Natürlich, dieses Buch erzählt zu Recht viel von Ausgrenzung, Verurteilung, Verfolgung, ob auf dem Scheiterhaufen, im Konzentrationslager oder unter fundamentalistischen Regimen der Gegenwart. Es zeigt, welche Gefahr davon ausgeht, das Modell sexueller Normalität einer x-beliebigen Gruppe auf andersartige Bevölkerungsteile zu übertragen, sei es auf Basis von religiösen Geboten, angeblichen Naturwahrheiten oder falsch verstandener Familienwerte. Das ist richtig und wichtig.
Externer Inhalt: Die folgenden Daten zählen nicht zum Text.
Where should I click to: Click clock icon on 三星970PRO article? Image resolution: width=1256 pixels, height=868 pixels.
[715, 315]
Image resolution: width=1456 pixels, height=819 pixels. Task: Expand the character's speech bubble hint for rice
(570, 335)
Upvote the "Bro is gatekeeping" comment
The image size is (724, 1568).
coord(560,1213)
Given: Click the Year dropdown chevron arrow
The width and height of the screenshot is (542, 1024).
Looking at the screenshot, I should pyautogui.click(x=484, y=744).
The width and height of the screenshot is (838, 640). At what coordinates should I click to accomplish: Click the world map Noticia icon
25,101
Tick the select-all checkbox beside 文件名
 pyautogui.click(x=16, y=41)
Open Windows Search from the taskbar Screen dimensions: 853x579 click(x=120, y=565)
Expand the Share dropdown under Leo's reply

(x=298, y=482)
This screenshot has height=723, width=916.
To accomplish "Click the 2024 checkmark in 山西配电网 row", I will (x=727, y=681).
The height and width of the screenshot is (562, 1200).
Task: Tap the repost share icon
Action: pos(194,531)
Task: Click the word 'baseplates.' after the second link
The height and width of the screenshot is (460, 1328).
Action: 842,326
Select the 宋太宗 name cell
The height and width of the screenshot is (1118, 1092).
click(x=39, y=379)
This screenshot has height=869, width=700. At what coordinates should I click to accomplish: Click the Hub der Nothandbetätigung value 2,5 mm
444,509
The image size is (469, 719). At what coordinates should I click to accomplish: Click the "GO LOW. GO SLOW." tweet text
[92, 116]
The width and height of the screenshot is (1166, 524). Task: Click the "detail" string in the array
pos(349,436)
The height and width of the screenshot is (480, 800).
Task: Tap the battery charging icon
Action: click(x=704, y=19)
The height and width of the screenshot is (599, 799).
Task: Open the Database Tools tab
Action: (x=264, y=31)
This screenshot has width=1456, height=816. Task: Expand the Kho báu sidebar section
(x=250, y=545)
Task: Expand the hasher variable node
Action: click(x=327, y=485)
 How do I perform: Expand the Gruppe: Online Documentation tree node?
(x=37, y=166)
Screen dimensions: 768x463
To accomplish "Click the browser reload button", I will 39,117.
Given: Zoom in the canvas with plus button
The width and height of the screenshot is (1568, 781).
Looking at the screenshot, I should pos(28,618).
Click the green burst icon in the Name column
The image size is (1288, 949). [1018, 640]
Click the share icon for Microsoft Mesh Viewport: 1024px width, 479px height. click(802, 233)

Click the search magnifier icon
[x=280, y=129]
Doch am spannendsten ist dieses Buch dort, wo es zeigt, wie sehr Homosexualität, ob bei Männern oder Frauen, schon immer zum Menschen gehört hat.
Robert Aldrich (Hrsg.):
Gleich und anders.
Eine globale Geschichte der Homosexualität,
Murmann Verlag, Hamburg 2007,
384 Seiten, 36 Euro,
ISBN 978-3-938017-81-4
www.murmann-verlag.de
Anja Dilk ist Redakteurin bei changeX.
© changeX Partnerforum [02.02.2007] Alle Rechte vorbehalten, all rights reserved.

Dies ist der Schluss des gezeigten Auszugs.